Katalin Varga (dir Peter Strickland, 2009)
NB This review necessarily contains plot spoilers.
Writing about British director Peter Strickland’s debut feature, filmed in Romania without a drop of funding from the UK film council, poses some interesting challenges. If the audience yields to its dramatic conceits, it can be argued to be a well-crafted film that generates some teasing moral ambiguities. It’s also infused with tension and suspense, and benefits greatly from an entrancing attention to detail in its sound design. The film takes place in an environment mysteriously divorced from time – the use of mobile phones reminds us that the setting is contemporary and not medieval. Perhaps its greatest strength is a reminder that the existence of social attitudes far removed from our own greatly restrict people’s life choices in many parts of the world.
However, for many, such a positive appraisal would depend on some pretty colossal logical and emotional leaps. In the most positive reviews, the film has been described as a tragedy, but the concept only works when an audience can empathise with the central characters. By the film’s gruesome (and arguably rather crass) conclusion, I had rather lost patience with everyone except the innocent child at its centre.
The film is undoubtedly promising, but I wonder about the extent to which critics often exaggerate the originality and impact of first time directors. The film’s plot and mood bear more than an incidental resemblance to Bergman’s The Virgin Spring and the well reserves of arthouse cliché (shaky camera footage, self-consciously symbolic images, slow tracking shots and, yes, the obligatory rain storms) are drained yet further to inform Strickland’s cinematic language. Some have cited Bela Tarr as a key influence, but there’s little of Tarr’s icy weirdness here. A more transparent inspiration for me would be the bewilderingly overrated Mexican director Carlos Reygadas. I was also, at times, reminded of Andrei Zwygantsev’s vastly superior ‘The Return’.

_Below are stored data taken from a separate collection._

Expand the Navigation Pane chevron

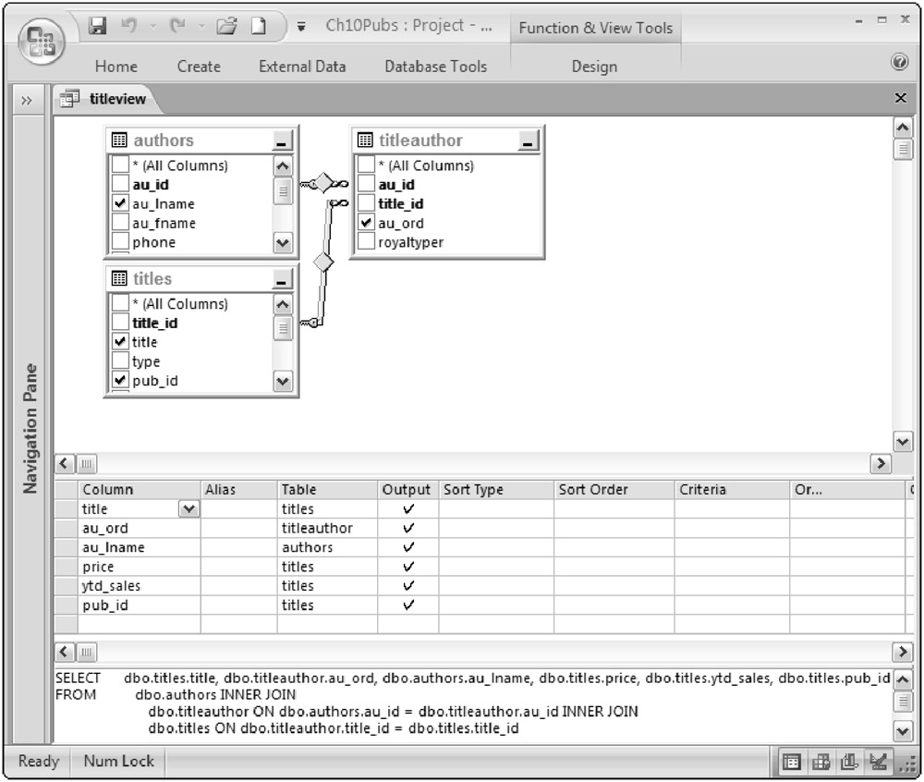click(28, 100)
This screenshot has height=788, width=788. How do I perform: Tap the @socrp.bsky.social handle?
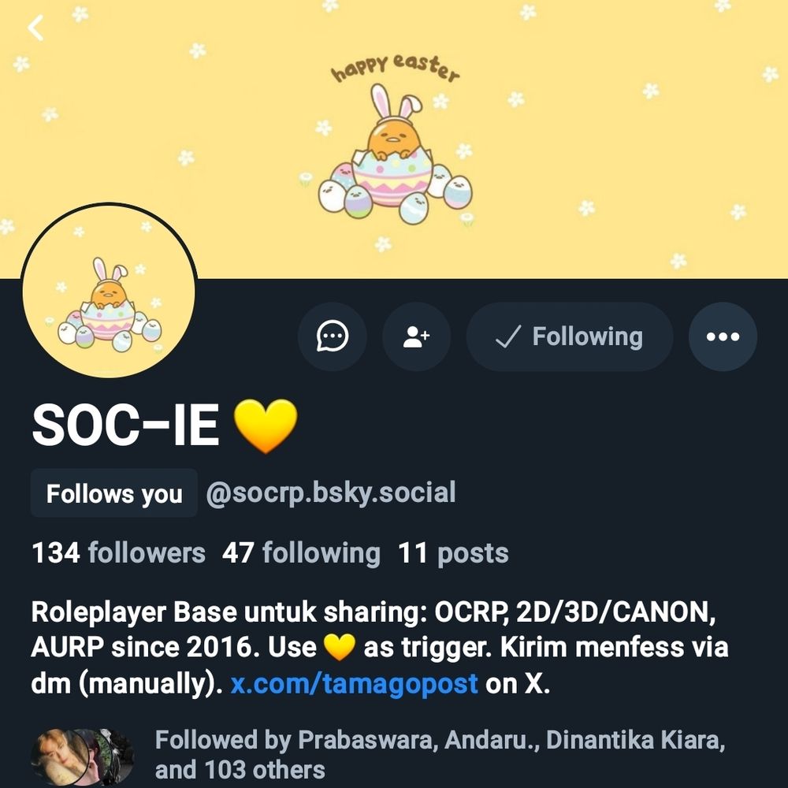click(331, 493)
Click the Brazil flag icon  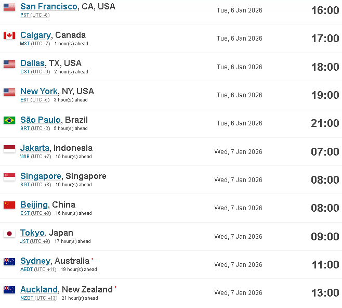(x=9, y=120)
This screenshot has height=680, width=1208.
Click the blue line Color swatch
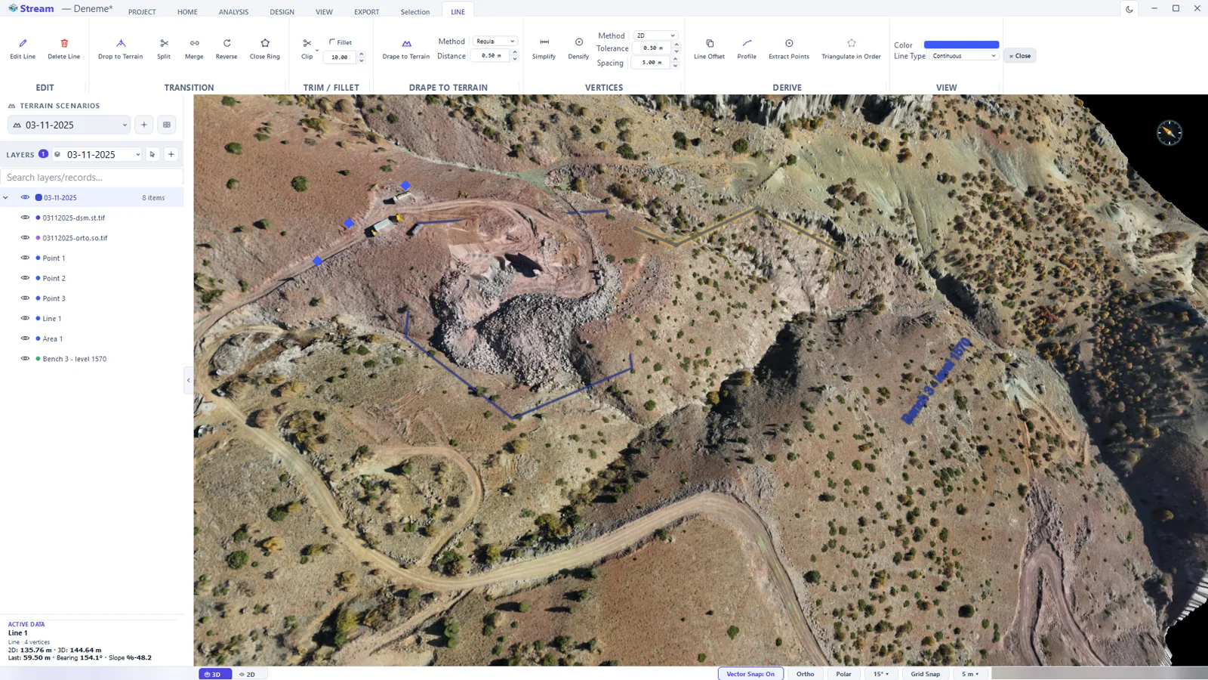(961, 45)
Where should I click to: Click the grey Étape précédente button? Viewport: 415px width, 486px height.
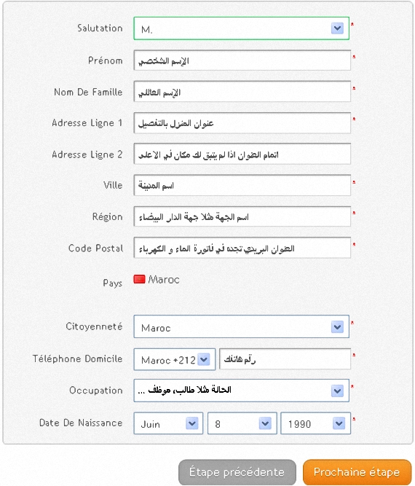[237, 472]
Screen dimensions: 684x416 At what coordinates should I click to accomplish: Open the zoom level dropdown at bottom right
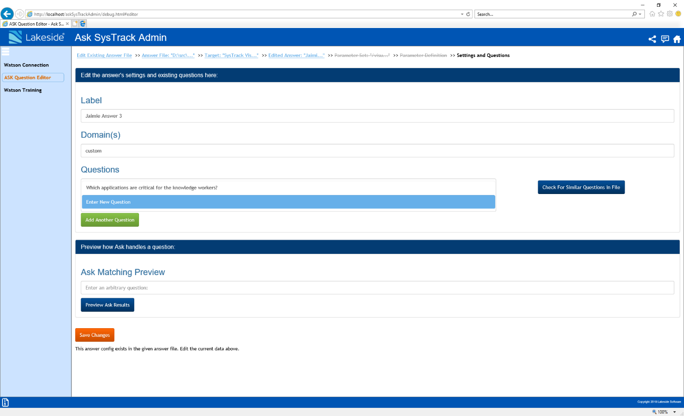tap(674, 412)
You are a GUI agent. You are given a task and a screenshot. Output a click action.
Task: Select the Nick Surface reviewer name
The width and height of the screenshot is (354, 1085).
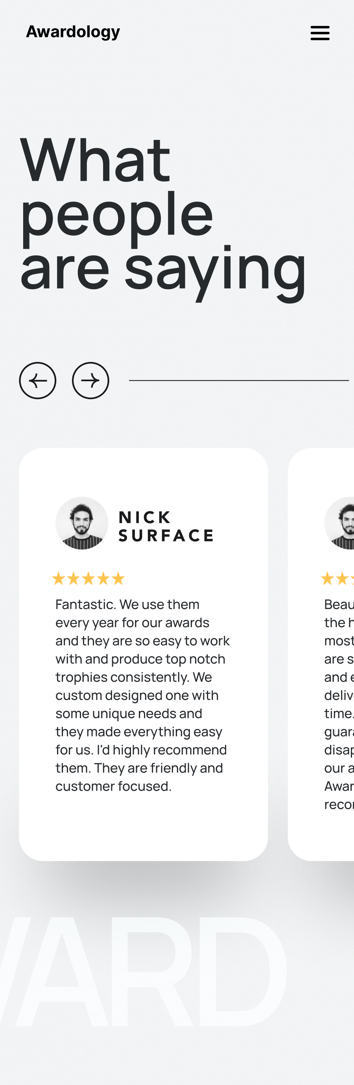click(166, 526)
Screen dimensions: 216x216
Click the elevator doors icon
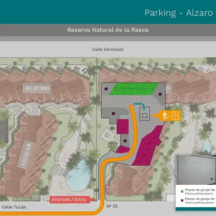pos(175,116)
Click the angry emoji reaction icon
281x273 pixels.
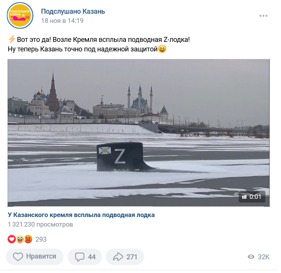coord(28,239)
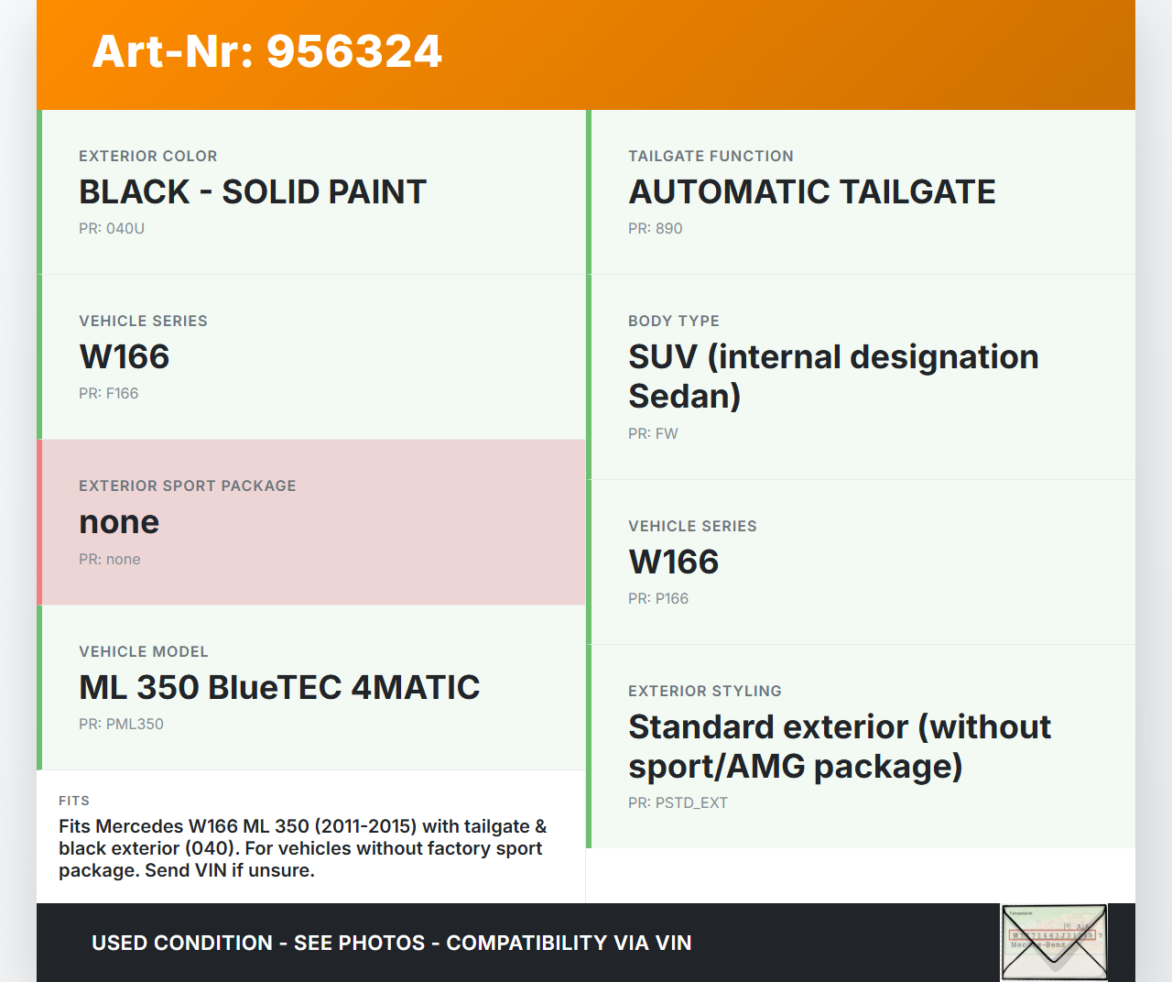Click the Art-Nr: 956324 header title

[x=266, y=51]
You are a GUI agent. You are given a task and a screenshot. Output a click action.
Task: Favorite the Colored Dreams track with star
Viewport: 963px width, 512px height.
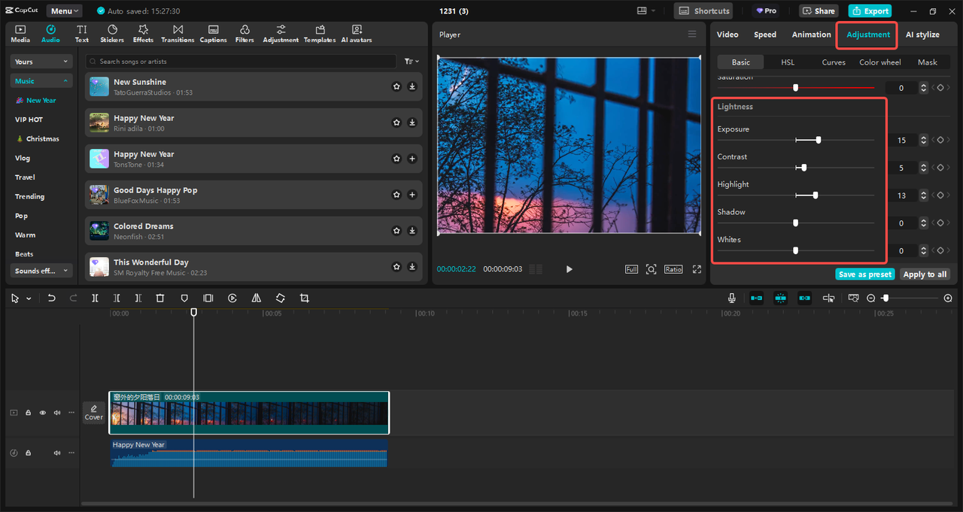[396, 231]
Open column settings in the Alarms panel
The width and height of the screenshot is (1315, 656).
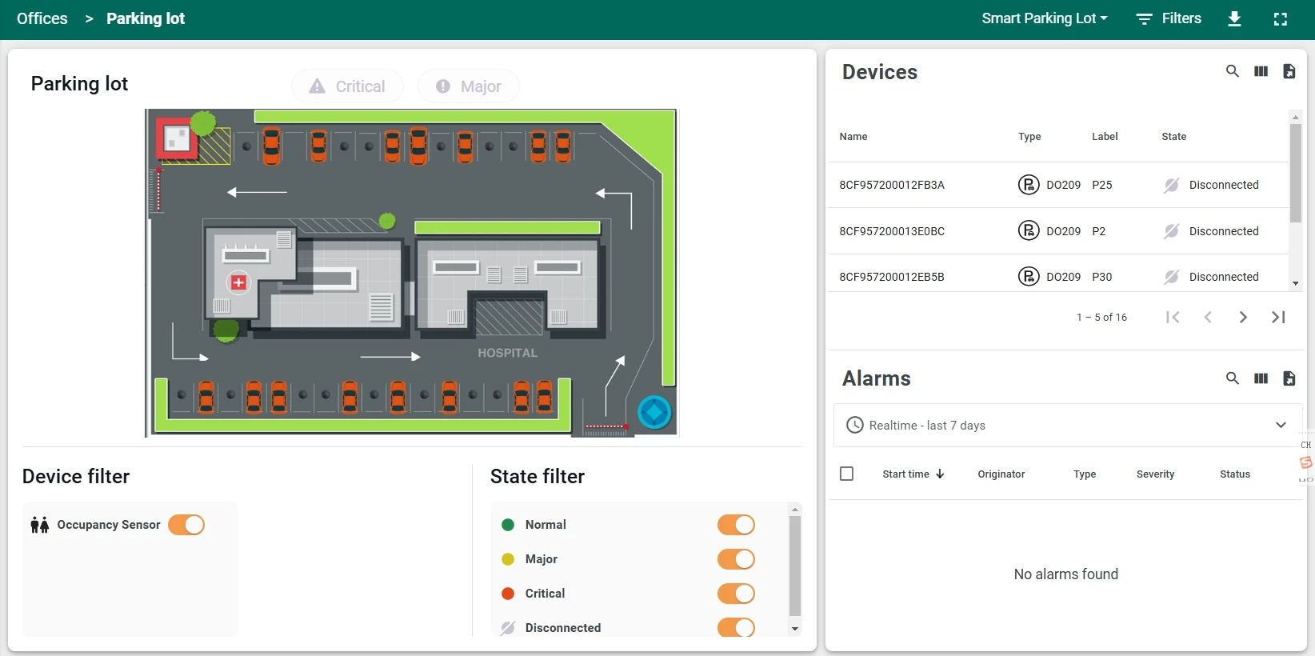tap(1261, 378)
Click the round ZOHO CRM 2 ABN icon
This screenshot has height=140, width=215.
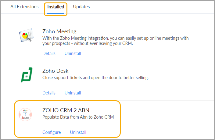(25, 114)
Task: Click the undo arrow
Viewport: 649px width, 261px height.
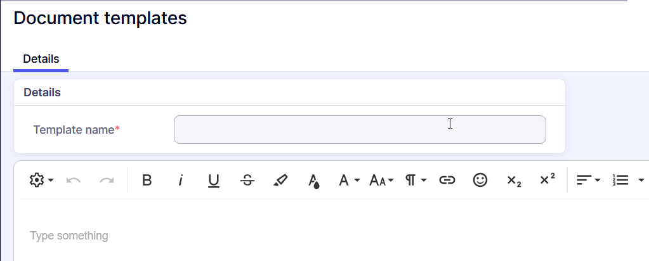Action: [x=74, y=181]
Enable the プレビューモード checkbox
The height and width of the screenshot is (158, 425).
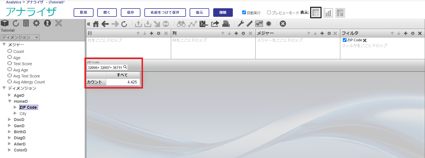pos(269,13)
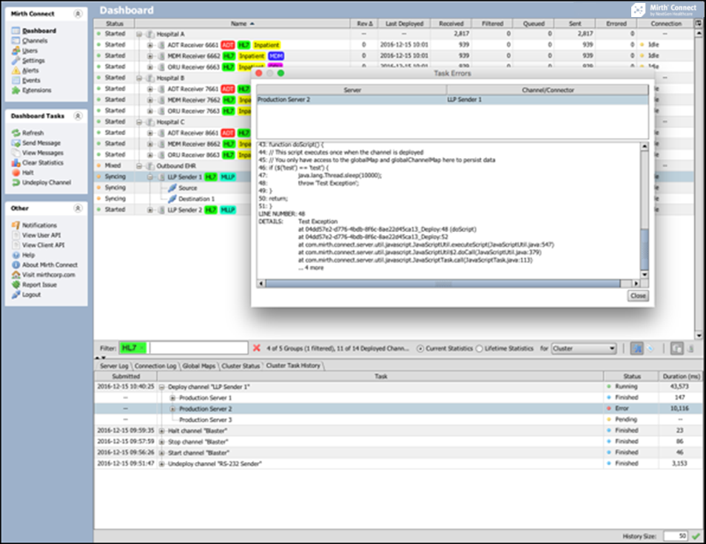The height and width of the screenshot is (544, 706).
Task: Remove the HL7 filter tag
Action: coord(141,348)
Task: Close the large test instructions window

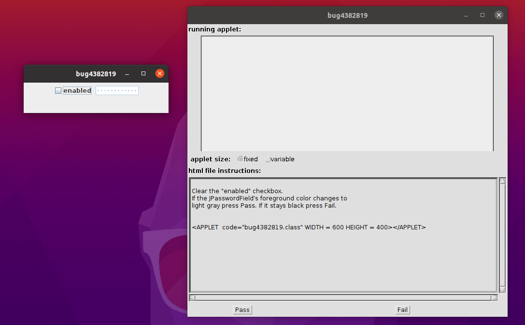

Some have seen the film’s central secret as an elaborate mystery, but there seems little avoiding the fact that ‘Katalin Varga’ has that grinding inevitable misery common to this style of film-making. Sensible and insightful viewers will probably be aware from the start that Katalin has been grievously abused, with or without the aid of plot spoilers. It’s possible that the desire for revenge after such a terrible act must be overwhelming – what is much harder to accept is that any woman would be so reckless as to so endanger their ten year old child.
The bond between mother and son imbues this film with moments of real charm and grace, yet we’re expected to square these images and scenes with Katalin’s brutal and calculated behaviour and her repeated abandoning of her child. Where exactly is Orban when Katalin recounts her grim tale in all its loathsome detail on that boat trip? It’s a bizarre scene, but one that seems to service the film’s internal poetry more than it does a believable storyline. Katalin maintains an unflinching stance when reunited with her attackers which possibly stretches the bounds of credulity.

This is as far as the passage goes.